Steps 14 can be done before touching the API, so the migration can be tested end-to-end before cutting over.
---
## Open Questions
1. [ANSWERED] As mentioned above, so this small refactor, it makes sense. **Stub client placement.** The stub classes inside `adventures.py` need to be reachable from `tasks.py`. The proposal above lazy-imports them; the cleaner fix is to extract them to `app/outbound/stubs.py`. Doing this in the same PR keeps scope small but is worth doing if it avoids the circular-import smell.
2. **Worker concurrency.** `concurrency=4` is a placeholder. Adventure pipeline jobs are I/O-heavy (network calls), not CPU-heavy, so higher concurrency is fine. Tune based on Anthropic/DeepL API rate limits.
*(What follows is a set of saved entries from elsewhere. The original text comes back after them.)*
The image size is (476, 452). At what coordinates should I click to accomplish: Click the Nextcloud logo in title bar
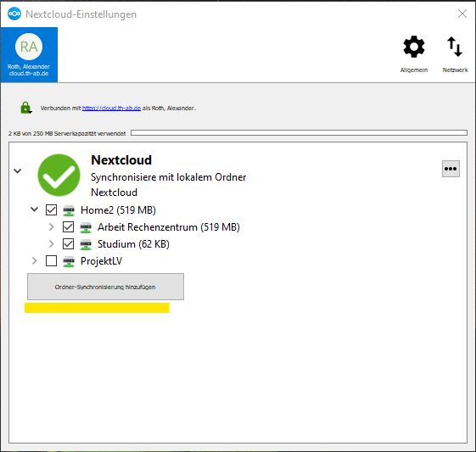pyautogui.click(x=14, y=14)
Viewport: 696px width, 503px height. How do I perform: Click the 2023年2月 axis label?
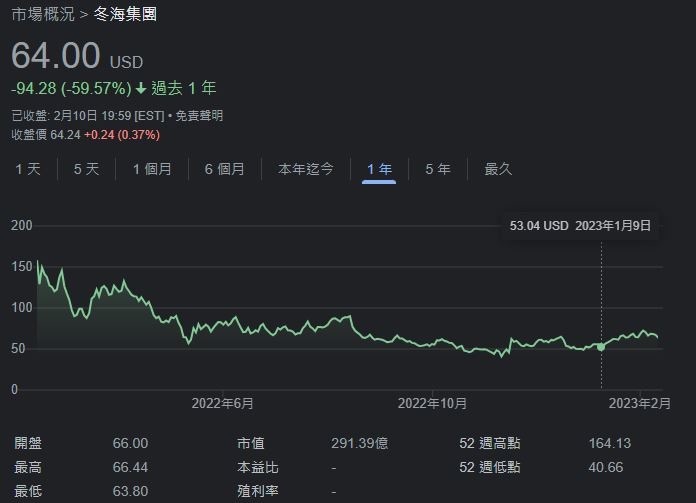tap(640, 403)
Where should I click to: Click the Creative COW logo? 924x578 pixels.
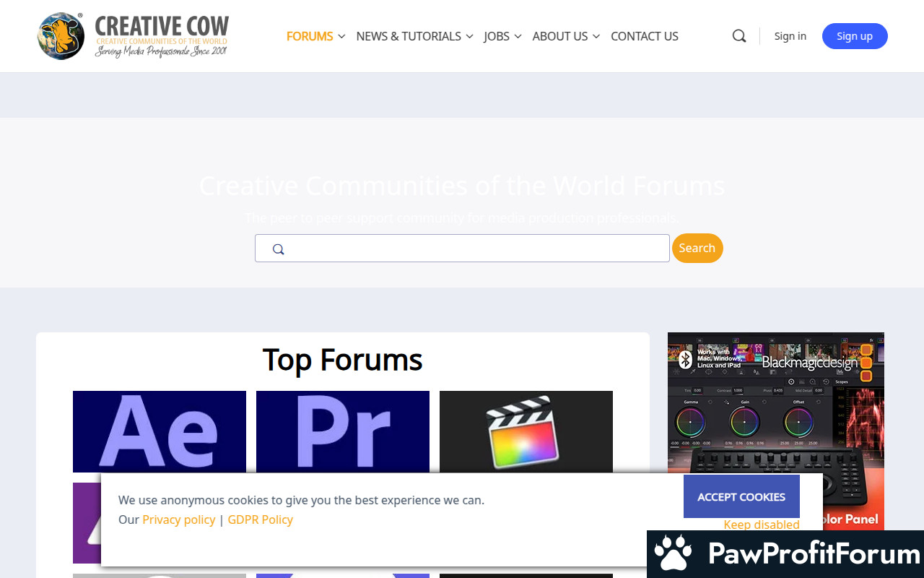[x=133, y=36]
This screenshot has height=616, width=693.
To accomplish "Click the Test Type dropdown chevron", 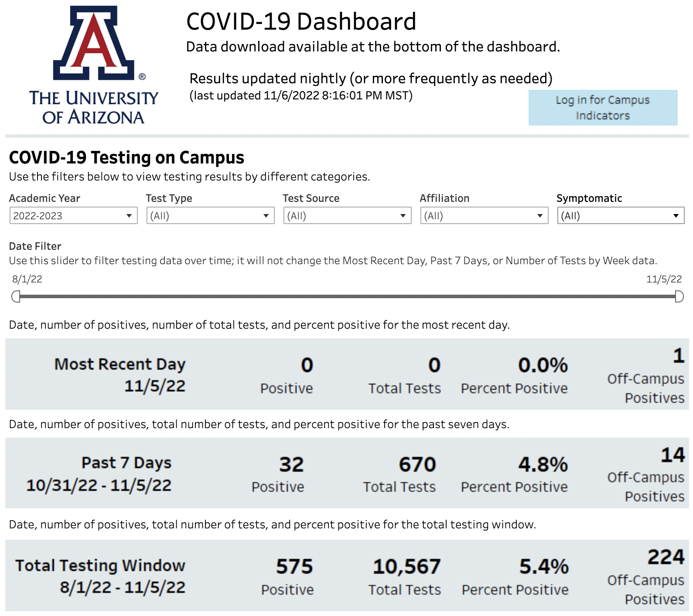I will point(266,215).
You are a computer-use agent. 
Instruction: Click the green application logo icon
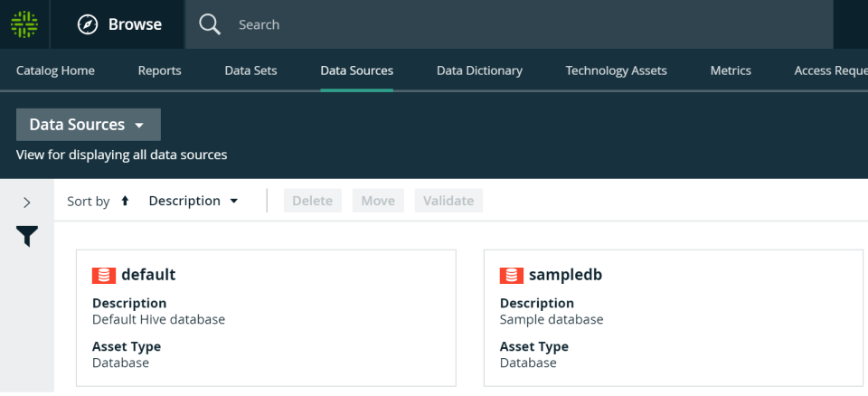(24, 24)
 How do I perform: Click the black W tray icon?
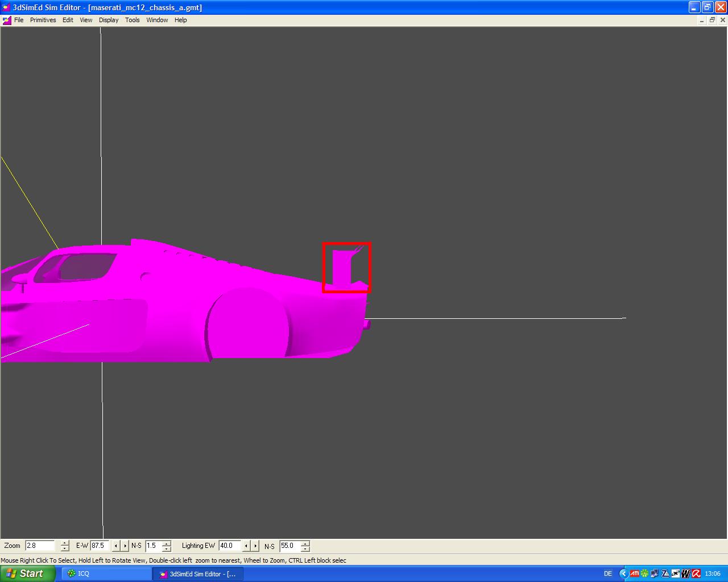pyautogui.click(x=685, y=573)
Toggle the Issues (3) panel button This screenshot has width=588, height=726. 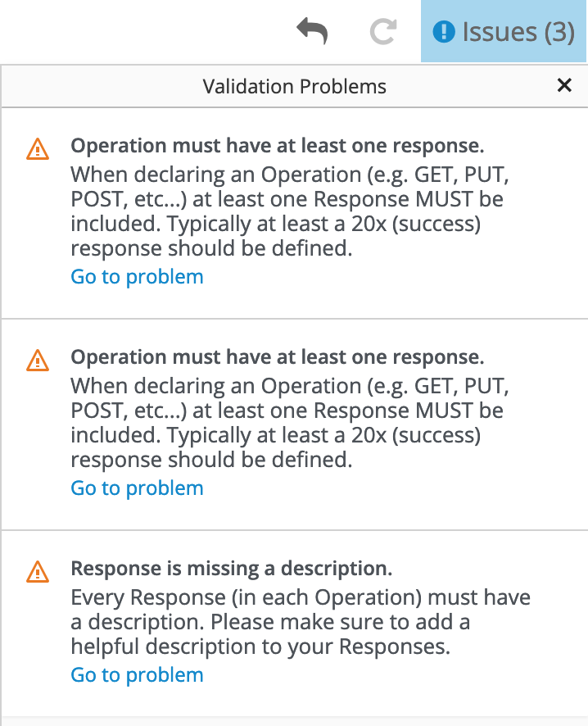[504, 32]
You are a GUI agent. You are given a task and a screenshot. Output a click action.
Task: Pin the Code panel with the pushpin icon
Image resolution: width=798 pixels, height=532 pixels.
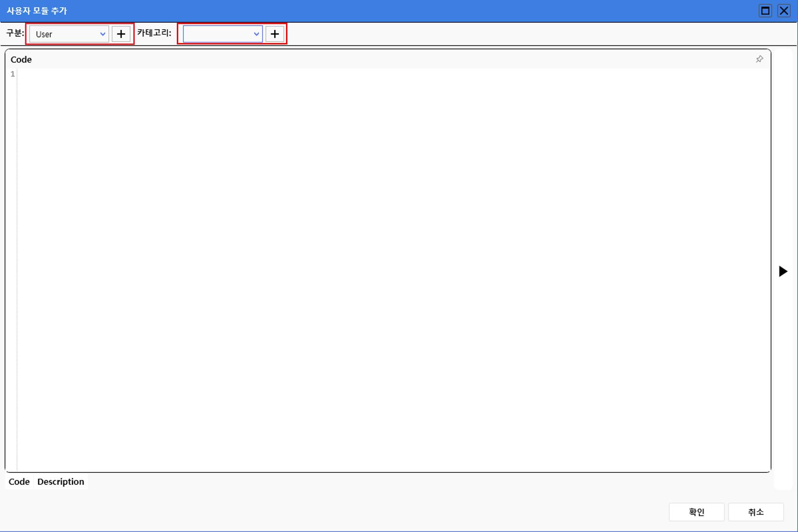(x=759, y=59)
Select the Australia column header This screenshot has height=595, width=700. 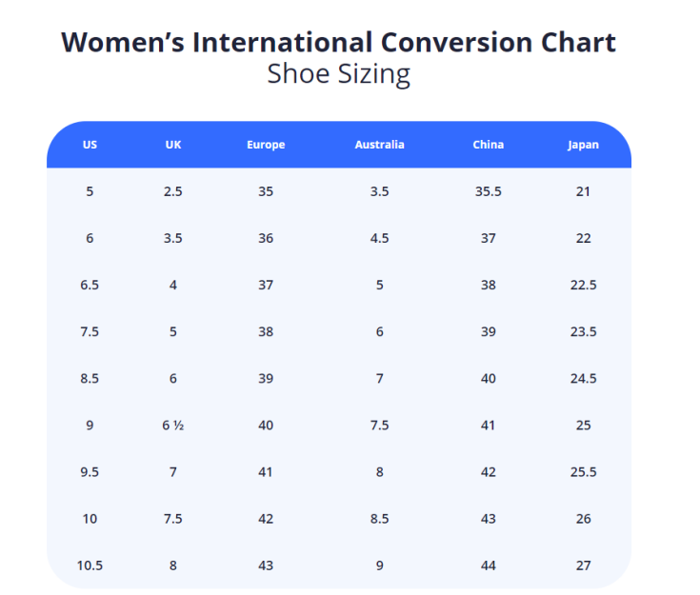click(379, 145)
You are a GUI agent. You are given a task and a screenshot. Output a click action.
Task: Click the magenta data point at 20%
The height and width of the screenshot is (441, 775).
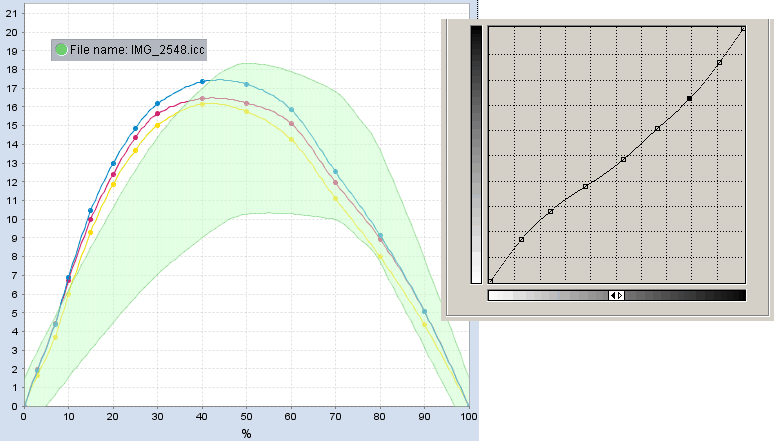coord(113,175)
3. **Procrastinate schema management.** Procrastinate has its own versioned migration system (separate from Alembic). When upgrading Procrastinate in future, run `procrastinate schema --app=app.tasks.procrastinate_app migrate` (or wrap it in an Alembic migration). Don't forget this step.
4. **Observability.** Procrastinate emits structured log lines per job. These will appear in Loki automatically. A future improvement would be to add the `job_id` to the OpenTelemetry trace context inside `generate_adventure_entry`.
---
## Future: Scheduled Jobs (News Digest)
With Procrastinate in place, cron-style jobs are first-class citizens. Once `tasks.py` exists, adding a nightly job is:
```python
@procrastinate_app.periodic(cron="0 2 * * *") # 2am daily UTC
async def generate_nightly_news_digest() -> None:
async with AsyncSessionLocal() as db:
await NewsDigestService(db, ...).run()
```
The worker process runs periodic tasks automatically; no additional scheduler container is needed. Procrastinate tracks the last fire time in the `procrastinate_periodic_defers` table, so missed runs (e.g. worker was down) fire once on the next startup.